Here is the code. The singularity at $c = 0$ can be avoided by using c = eps.

    type moebius
function [x,y,z,t] = moebius(c,w,k)
% [x,y,z,t] = moebius(c,w,k)
% [x,y,z] = surface of moebius strip, use t for color
% c = curvature, 0 = flat, 1 = cylinder.
% w = width of strip
% k = number of half twists
    if c == 0
        c = eps;
    end
    m = 8;
    n = 128;
    [s,t] = meshgrid(-1:2/m:1, -1:2/n:1);
    r = (1-w) + w*s.*sin(k/2*pi*t);
    x = r.*sin(c*pi*t)/c;
    y = r.*(1 - (1-cos(c*pi*t))/c);
    z = w*s.*cos(k/2*pi*t);
end

The animation begins with a flat, untwisted strip of width 1/4, that is

$$ c = 0, \ w = 1/4, \ k = 0 $$

The classic Moebius strip is reached with

$$ c = 1, \ w = 1/4, \ k = 1 $$

The final portion of the animation simply changes the viewpoint, not the parameters.

Parula

Let's play with colormaps. I'll look at the classic Moebius strip and make the default MATLAB colormap periodic by appending a reversed copy. I think this looks pretty nice.

   map = [parula(256); flipud(parula(256))];

HSV

The Hue-Saturation-Value color map has received a lot of criticism in MathWorks blogs recently, but it works nicely in this situation. This figure has $k = 4$, so there are two full twists. That's very hard to see from this view. The colors help, but it's important to be able to rotate the view, which we can't do easily in this blog.

TripleTwist

Here is the one with three half twists. Like the classic Moebius strip, this has only one side. I've grown quite fond of this guy, so I'll show two views. The HSV color map, with its six colors, works well.

IEEE Computer, 1988

Source: IEEE

I have written in this blog about the glorious marriage between MATLAB and the Dore graphics system on the ill-fated Ardent Titan computer almost 30 years ago. I somehow generated this image using MATLAB, Dore, these parametrized Moebius equations and the Titan graphics hardware in 1988. This was fancy stuff back then. The editors of IEEE Computer were really excited about this cover.

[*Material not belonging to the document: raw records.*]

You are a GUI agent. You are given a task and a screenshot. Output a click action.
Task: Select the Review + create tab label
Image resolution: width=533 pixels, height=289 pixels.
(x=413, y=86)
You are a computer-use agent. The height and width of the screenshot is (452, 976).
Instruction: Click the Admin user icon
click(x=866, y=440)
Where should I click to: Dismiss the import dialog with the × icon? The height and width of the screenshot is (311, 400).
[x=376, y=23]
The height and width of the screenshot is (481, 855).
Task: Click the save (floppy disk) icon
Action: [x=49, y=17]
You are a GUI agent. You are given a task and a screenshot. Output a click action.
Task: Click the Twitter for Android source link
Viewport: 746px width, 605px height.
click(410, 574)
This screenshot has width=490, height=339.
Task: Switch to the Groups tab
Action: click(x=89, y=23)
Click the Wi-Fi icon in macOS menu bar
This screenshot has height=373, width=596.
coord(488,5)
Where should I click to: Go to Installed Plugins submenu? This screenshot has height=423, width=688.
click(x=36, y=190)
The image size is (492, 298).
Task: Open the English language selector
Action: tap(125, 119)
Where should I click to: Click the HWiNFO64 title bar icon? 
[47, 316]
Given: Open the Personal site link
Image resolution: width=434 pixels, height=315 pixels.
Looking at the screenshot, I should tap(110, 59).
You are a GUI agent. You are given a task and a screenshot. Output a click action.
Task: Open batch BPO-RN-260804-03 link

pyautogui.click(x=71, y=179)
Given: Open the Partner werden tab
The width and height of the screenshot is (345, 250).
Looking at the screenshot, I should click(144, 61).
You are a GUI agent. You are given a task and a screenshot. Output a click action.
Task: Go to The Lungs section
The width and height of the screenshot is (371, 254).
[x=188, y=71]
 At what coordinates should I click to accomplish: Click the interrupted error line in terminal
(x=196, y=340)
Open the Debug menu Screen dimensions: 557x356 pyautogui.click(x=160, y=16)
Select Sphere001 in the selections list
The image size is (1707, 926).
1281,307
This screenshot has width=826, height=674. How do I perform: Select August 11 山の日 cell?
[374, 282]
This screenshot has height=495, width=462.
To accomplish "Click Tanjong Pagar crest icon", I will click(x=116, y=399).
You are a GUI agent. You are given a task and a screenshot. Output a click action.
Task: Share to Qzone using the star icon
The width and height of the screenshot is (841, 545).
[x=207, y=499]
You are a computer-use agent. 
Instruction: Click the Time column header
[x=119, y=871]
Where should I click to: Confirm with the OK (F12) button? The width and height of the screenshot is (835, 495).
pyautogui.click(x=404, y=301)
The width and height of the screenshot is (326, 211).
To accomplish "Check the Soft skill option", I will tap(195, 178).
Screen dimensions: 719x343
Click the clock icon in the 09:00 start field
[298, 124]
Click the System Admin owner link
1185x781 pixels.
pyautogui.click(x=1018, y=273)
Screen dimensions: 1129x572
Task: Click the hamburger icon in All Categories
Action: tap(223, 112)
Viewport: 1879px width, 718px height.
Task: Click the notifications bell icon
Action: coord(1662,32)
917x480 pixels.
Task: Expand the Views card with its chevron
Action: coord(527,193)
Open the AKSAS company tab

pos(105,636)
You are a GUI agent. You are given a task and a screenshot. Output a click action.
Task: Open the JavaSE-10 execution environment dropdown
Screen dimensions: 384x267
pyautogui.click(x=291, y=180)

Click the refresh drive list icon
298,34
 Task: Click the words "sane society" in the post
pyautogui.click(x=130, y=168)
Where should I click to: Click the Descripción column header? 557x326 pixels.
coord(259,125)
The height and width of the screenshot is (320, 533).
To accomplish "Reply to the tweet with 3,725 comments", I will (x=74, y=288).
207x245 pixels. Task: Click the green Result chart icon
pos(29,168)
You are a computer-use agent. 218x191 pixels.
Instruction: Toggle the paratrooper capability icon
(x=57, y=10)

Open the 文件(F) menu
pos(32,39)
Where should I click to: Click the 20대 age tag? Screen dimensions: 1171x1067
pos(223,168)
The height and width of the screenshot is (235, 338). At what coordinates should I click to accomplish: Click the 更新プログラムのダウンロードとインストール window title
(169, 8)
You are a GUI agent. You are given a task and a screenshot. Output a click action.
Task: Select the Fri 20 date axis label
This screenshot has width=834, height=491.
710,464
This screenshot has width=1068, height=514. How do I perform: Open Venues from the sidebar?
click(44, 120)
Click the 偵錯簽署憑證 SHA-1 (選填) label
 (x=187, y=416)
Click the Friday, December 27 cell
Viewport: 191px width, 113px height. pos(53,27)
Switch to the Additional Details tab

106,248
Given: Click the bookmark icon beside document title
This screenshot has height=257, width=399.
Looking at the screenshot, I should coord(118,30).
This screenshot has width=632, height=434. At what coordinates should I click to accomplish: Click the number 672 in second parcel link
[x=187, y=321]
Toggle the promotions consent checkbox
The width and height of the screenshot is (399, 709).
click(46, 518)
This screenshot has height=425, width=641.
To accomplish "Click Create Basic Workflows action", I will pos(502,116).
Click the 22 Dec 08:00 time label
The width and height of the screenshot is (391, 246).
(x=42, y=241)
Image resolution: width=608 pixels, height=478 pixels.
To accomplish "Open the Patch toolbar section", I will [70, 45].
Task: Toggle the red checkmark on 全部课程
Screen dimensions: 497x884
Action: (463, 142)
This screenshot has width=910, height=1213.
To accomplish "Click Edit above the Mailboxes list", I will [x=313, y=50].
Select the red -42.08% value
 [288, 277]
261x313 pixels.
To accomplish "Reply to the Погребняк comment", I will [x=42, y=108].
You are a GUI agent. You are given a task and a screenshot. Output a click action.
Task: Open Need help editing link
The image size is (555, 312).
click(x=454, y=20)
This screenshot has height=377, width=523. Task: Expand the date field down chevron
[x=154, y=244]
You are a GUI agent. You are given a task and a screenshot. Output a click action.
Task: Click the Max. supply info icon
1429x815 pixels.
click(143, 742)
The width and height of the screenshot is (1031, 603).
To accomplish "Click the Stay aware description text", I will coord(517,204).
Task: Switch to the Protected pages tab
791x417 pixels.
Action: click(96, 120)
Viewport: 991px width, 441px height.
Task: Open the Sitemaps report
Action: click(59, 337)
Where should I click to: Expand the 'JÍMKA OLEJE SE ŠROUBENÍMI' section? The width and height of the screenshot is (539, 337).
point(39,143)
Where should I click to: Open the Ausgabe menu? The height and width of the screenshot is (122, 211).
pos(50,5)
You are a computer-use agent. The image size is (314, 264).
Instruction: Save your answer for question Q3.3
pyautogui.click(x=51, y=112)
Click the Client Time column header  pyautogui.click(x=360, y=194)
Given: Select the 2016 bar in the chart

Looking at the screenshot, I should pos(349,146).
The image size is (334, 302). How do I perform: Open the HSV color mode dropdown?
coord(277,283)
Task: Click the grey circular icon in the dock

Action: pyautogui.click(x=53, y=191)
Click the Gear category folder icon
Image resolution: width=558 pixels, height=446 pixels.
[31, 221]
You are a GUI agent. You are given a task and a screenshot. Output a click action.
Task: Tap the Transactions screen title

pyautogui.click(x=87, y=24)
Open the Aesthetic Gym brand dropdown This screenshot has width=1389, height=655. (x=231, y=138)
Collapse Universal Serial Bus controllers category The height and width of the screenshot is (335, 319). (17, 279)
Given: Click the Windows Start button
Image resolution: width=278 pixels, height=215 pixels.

I've never been able to reproduce it. I don't know what the parameters were.

Kermit Sigmon

Kermit Sigmon was a professor at the University of Florida. He was an excellent teacher and writer. He wrote a short MATLAB Primer that was enormously popular and widely distributed in the early days of the web. It went through several editions and was translated into a couple of other languages.

For the most part, people had free copies of the MATLAB Primer without fancy covers. But CRC Press obtained the rights to produce a reasonably priced bound paperback copy which featured a cover with $k = 5$.

Kermit passed away in 1997 and Tim Davis took over the job of editing the Primer. He generated more elaborate graphics for his covers.